Material provided:
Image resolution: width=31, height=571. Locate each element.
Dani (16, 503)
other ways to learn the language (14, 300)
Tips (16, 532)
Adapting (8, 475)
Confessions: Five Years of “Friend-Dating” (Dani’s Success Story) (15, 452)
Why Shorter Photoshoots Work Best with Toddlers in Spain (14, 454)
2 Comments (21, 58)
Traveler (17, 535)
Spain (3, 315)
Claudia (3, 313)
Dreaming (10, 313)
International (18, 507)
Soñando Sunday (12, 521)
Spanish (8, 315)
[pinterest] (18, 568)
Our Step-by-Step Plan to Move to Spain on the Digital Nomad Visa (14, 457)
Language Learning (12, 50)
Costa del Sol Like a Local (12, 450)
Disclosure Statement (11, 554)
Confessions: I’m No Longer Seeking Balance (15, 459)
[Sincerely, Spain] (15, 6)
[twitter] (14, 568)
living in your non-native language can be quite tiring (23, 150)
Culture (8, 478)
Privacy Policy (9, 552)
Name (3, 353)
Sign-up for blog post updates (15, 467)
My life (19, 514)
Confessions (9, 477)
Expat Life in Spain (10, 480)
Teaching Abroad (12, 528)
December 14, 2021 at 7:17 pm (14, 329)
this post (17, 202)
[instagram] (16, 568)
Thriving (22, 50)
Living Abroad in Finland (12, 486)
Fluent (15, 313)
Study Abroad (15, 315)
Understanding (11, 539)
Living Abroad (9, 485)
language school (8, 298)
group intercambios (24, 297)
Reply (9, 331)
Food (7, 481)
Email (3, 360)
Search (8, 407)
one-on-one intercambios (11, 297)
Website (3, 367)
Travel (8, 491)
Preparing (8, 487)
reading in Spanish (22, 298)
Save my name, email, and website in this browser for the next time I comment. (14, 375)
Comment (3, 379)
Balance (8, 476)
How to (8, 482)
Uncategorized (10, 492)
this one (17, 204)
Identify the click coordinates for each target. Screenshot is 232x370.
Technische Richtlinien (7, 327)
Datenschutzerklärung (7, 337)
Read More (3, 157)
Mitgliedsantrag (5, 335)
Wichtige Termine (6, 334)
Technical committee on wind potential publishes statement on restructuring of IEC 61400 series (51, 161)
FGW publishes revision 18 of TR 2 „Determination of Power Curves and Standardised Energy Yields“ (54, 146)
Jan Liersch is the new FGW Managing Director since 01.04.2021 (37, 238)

Exercise brief:
Can you copy all of the items above line by line, with no changes?

Result for this task:
Image resolution: width=31, height=571. Locate each element.
Dani (16, 503)
other ways to learn the language (14, 300)
Tips (16, 532)
Adapting (8, 475)
Confessions: Five Years of “Friend-Dating” (Dani’s Success Story) (15, 452)
Why Shorter Photoshoots Work Best with Toddlers in Spain (14, 454)
2 Comments (21, 58)
Traveler (17, 535)
Spain (3, 315)
Claudia (3, 313)
Dreaming (10, 313)
International (18, 507)
Soñando Sunday (12, 521)
Spanish (8, 315)
[pinterest] (18, 568)
Our Step-by-Step Plan to Move to Spain on the Digital Nomad Visa (14, 457)
Language Learning (12, 50)
Costa del Sol Like a Local (12, 450)
Disclosure Statement (11, 554)
Confessions: I’m No Longer Seeking Balance (15, 459)
[Sincerely, Spain] (15, 6)
[twitter] (14, 568)
living in your non-native language can be quite tiring (23, 150)
Culture (8, 478)
Privacy Policy (9, 552)
Name (3, 353)
Sign-up for blog post updates (15, 467)
My life (19, 514)
Confessions (9, 477)
Expat Life in Spain (10, 480)
Teaching Abroad (12, 528)
December 14, 2021 at 7:17 pm (14, 329)
this post (17, 202)
[instagram] (16, 568)
Thriving (22, 50)
Living Abroad in Finland (12, 486)
Fluent (15, 313)
Study Abroad (15, 315)
Understanding (11, 539)
Living Abroad (9, 485)
language school (8, 298)
group intercambios (24, 297)
Reply (9, 331)
Food (7, 481)
Email (3, 360)
Search (8, 407)
one-on-one intercambios (11, 297)
Website (3, 367)
Travel (8, 491)
Preparing (8, 487)
reading in Spanish (22, 298)
Save my name, email, and website in this browser for the next time I comment. (14, 375)
Comment (3, 379)
Balance (8, 476)
How to (8, 482)
Uncategorized (10, 492)
this one (17, 204)
Identify the click coordinates for each target. Screenshot is 232x370.
Technische Richtlinien (7, 327)
Datenschutzerklärung (7, 337)
Read More (3, 157)
Mitgliedsantrag (5, 335)
Wichtige Termine (6, 334)
Technical committee on wind potential publishes statement on restructuring of IEC 61400 series (51, 161)
FGW publishes revision 18 of TR 2 „Determination of Power Curves and Standardised Energy Yields“ (54, 146)
Jan Liersch is the new FGW Managing Director since 01.04.2021 (37, 238)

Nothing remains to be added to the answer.